_YOUR ASSIGNMENT_:
Set down every line of the data exactly, skipping the pictures.
### EXERCISE INPUT ###
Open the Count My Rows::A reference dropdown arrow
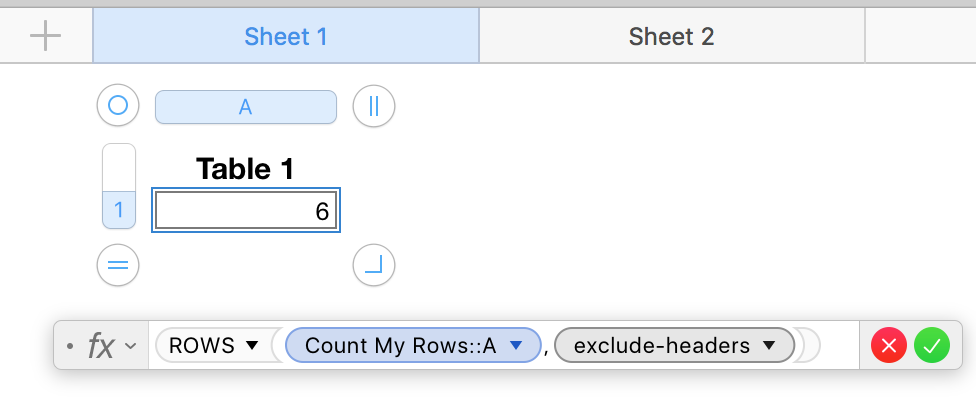976x400 pixels. (516, 346)
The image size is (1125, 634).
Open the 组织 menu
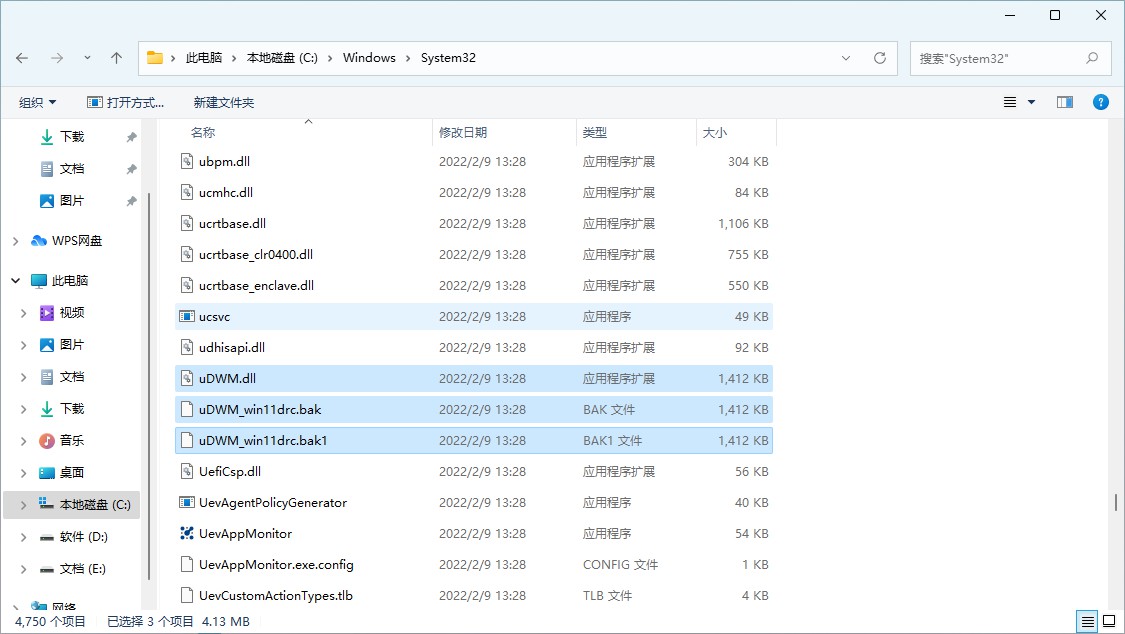click(x=38, y=102)
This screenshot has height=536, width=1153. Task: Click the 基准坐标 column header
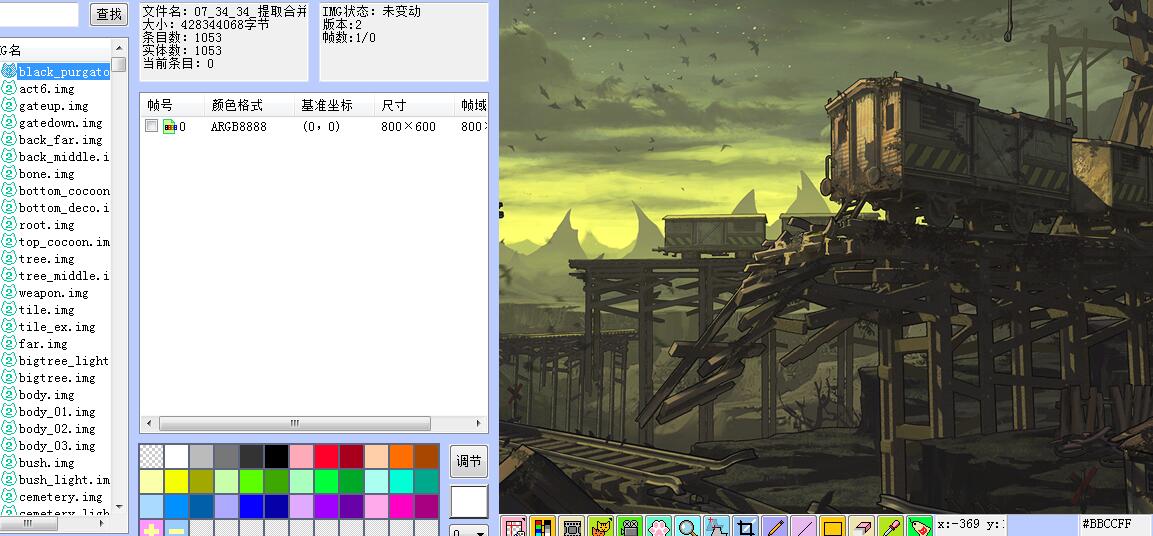click(x=326, y=106)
###
_WRITTEN ANSWER_:
Open the Count My Rows::A reference dropdown arrow
976x400 pixels. (516, 346)
The image size is (1125, 634).
Open the 组织 menu
click(x=38, y=102)
This screenshot has height=536, width=1153. Task: Click the 基准坐标 column header
click(x=326, y=106)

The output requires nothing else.